→ **Tâche demandée A**
Dans les enregistrements, disposez en tableau Markdown à deux colonnes, Num et Contenu, les lignes allant de celle qui contient « Select the Class template icon » jusqu'à la fin des enregistrements, sans les lignes vides. Omettez les images dans votre réponse.

→ **Texte de la page**
Les Reines de France au temps des Bourbons : La Reine et la favorite, de Simone Bertière

Cet article a 13 commentaires

  1. Marine

    Toujours délicat de savoir quelle est la part de sincérité dans les actes et les sentiments d’une favorite, il n’empêche que Madame de Pompadour est selon moi une personne touchante et respectable. Bel article, merci!

    1. Plume d'histoire

      Rien à voir avec Mme de Châteauroux avant elle… !

  2. Athenais

    c’est un parcours original pour une favorite

    sympa tes sources surtout le livre de Simone Berthière

    1. Plume d'histoire

      Simone Bertière reste pour moi une référence !

  3. Marie

    «… Encore un moment, Monsieur le Bourreau, juste un petit moment… » (Que Samson lui accorda.)

→ **Données d'entrée**

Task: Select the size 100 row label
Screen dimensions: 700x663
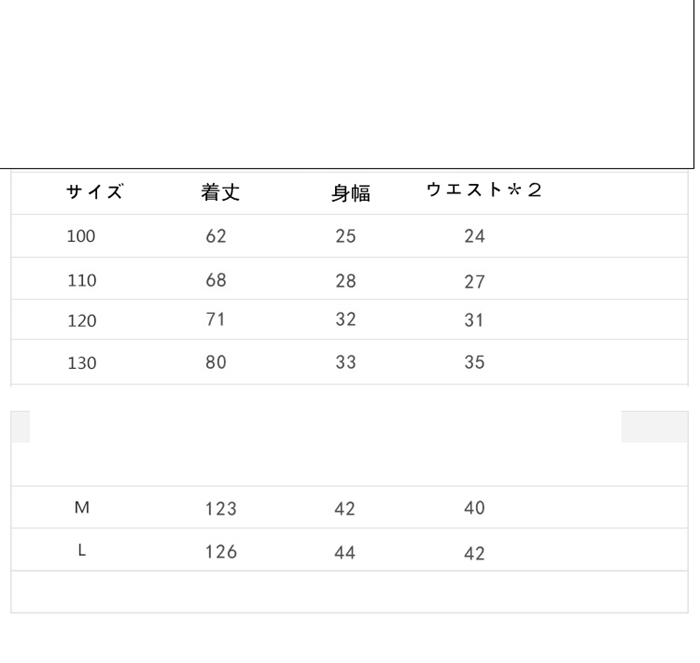Action: click(81, 237)
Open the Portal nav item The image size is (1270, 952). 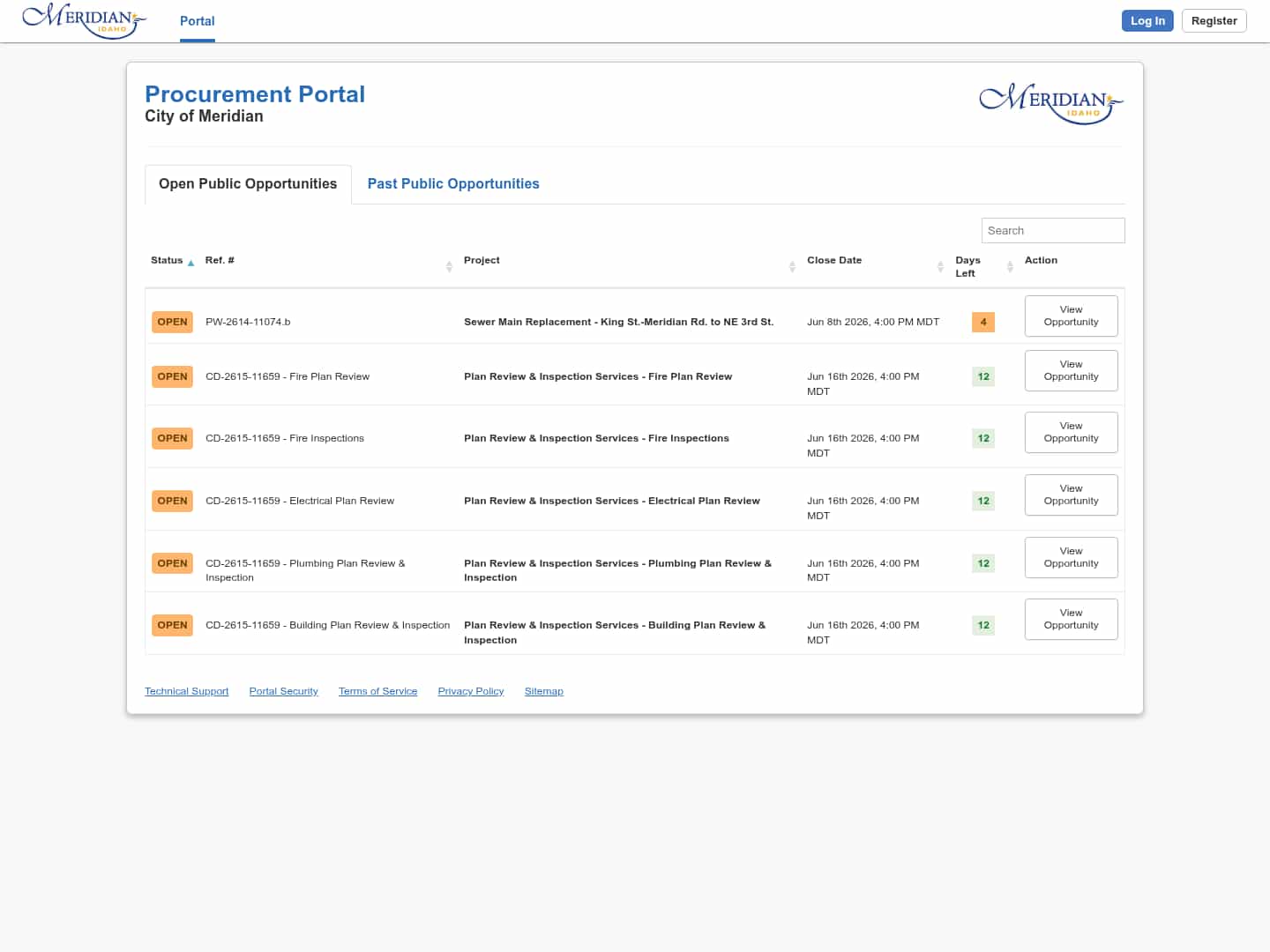[198, 21]

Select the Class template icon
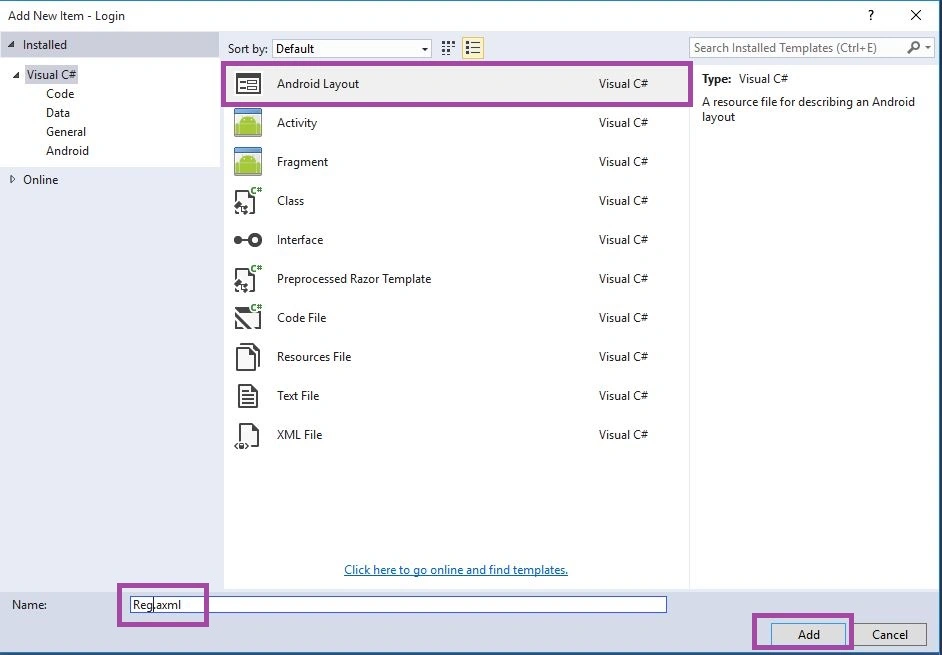pos(248,201)
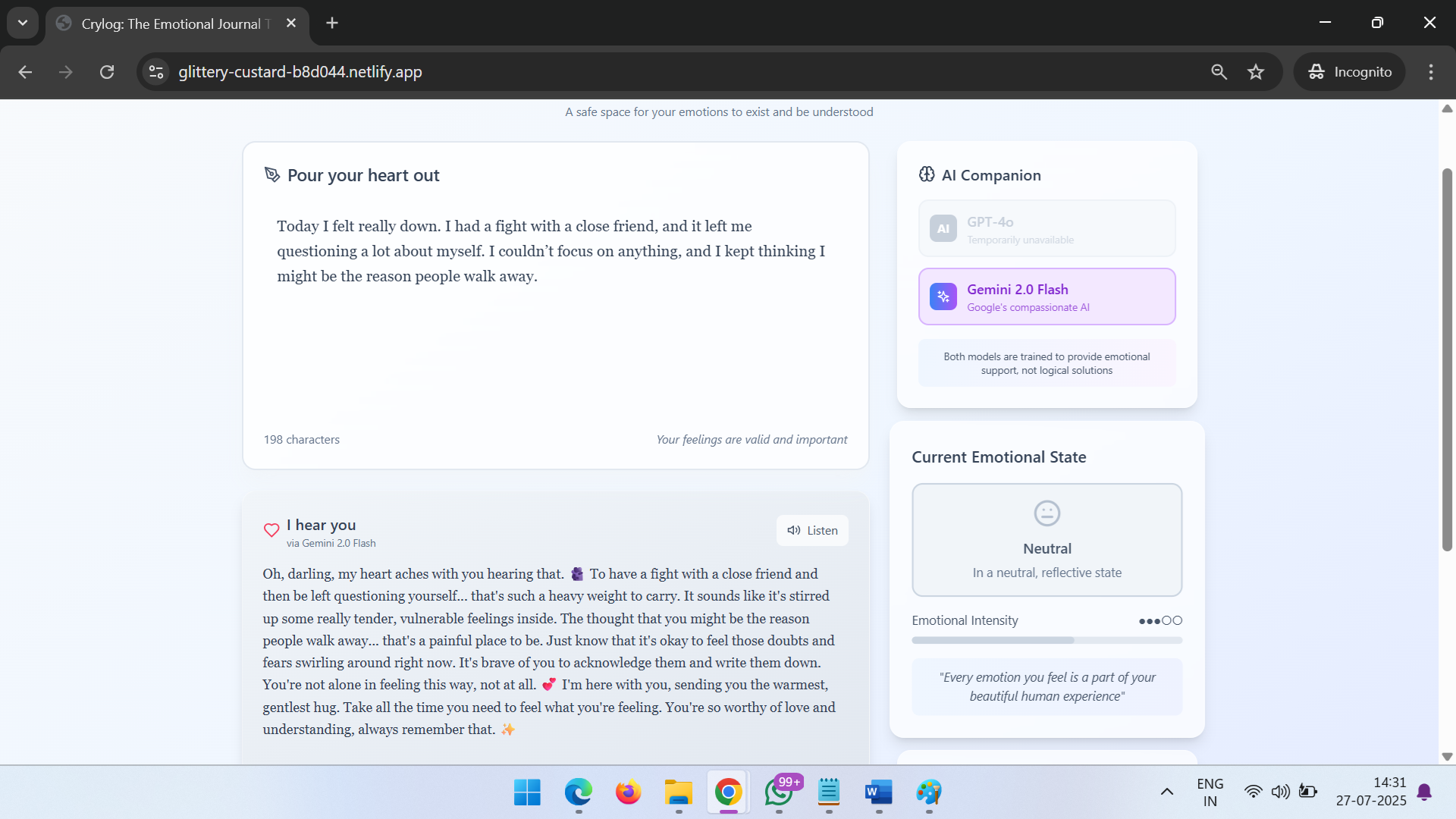Bookmark this page with star icon
This screenshot has height=819, width=1456.
(1256, 72)
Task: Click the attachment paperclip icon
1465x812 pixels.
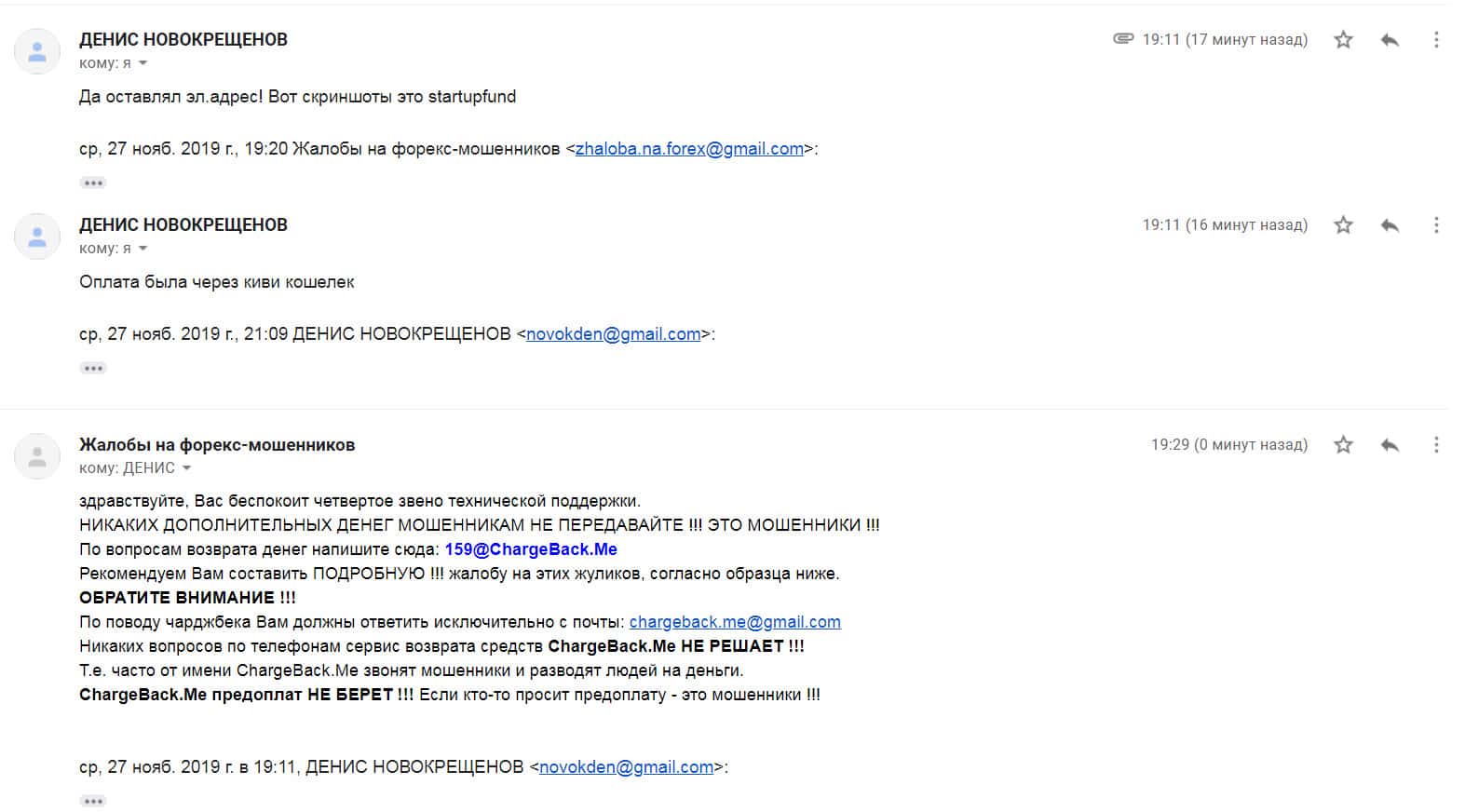Action: (x=1123, y=39)
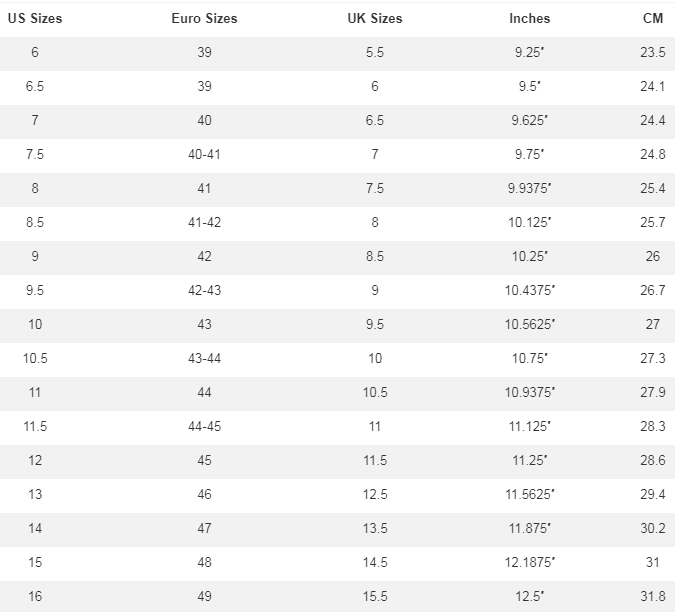
Task: Select the 10.5625" inches value
Action: (529, 325)
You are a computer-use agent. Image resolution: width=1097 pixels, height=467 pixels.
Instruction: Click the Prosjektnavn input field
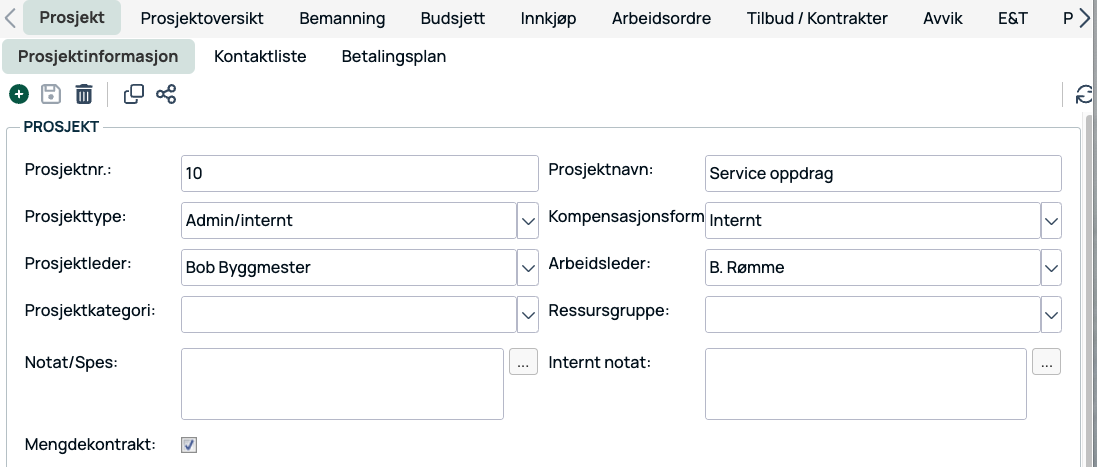[x=882, y=174]
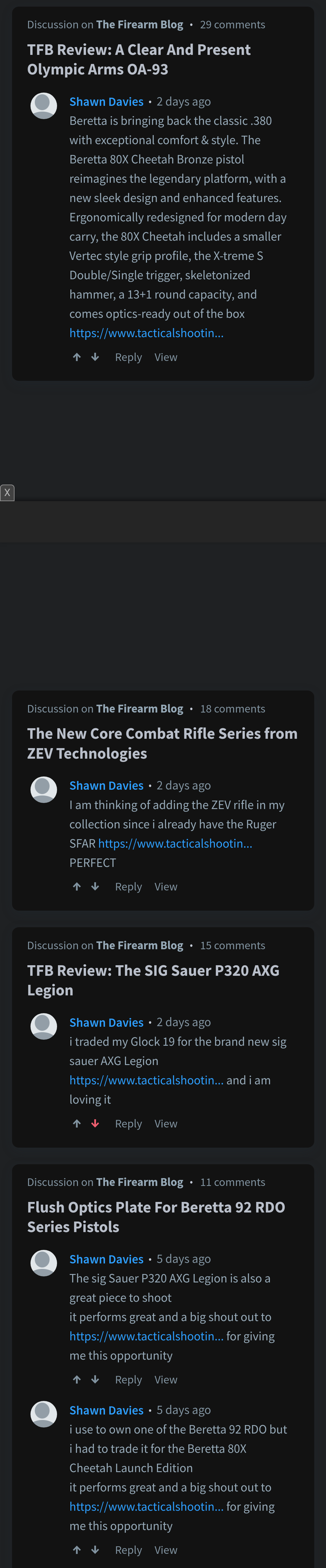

→ **Tâche demandée B**
D'après le texte de la page, combien de commentaires compte l'article ?

→ **Réponse rédigée A**
| Num | Contenu |
|---|---|
| 1 | Select the Class template icon |
| 2 | pos(248,201) |
| 3 | Bookmark this page with star icon |
| 4 | This screenshot has height=819, width=1456. |
| 5 | (1256, 72) |
| 6 | Task: Click the attachment paperclip icon |
| 7 | 1465x812 pixels. |
| 8 | Action: (x=1123, y=39) |
| 9 | Task: Select the 10.5625" inches value |
| 10 | Action: (529, 325) |
| 11 | You are a computer-use agent. Image resolution: width=1097 pixels, height=467 pixels. |
| 12 | Instruction: Click the Prosjektnavn input field |
| 13 | [x=882, y=174] |

→ **Réponse rédigée B**
L'article compte 13 commentaires.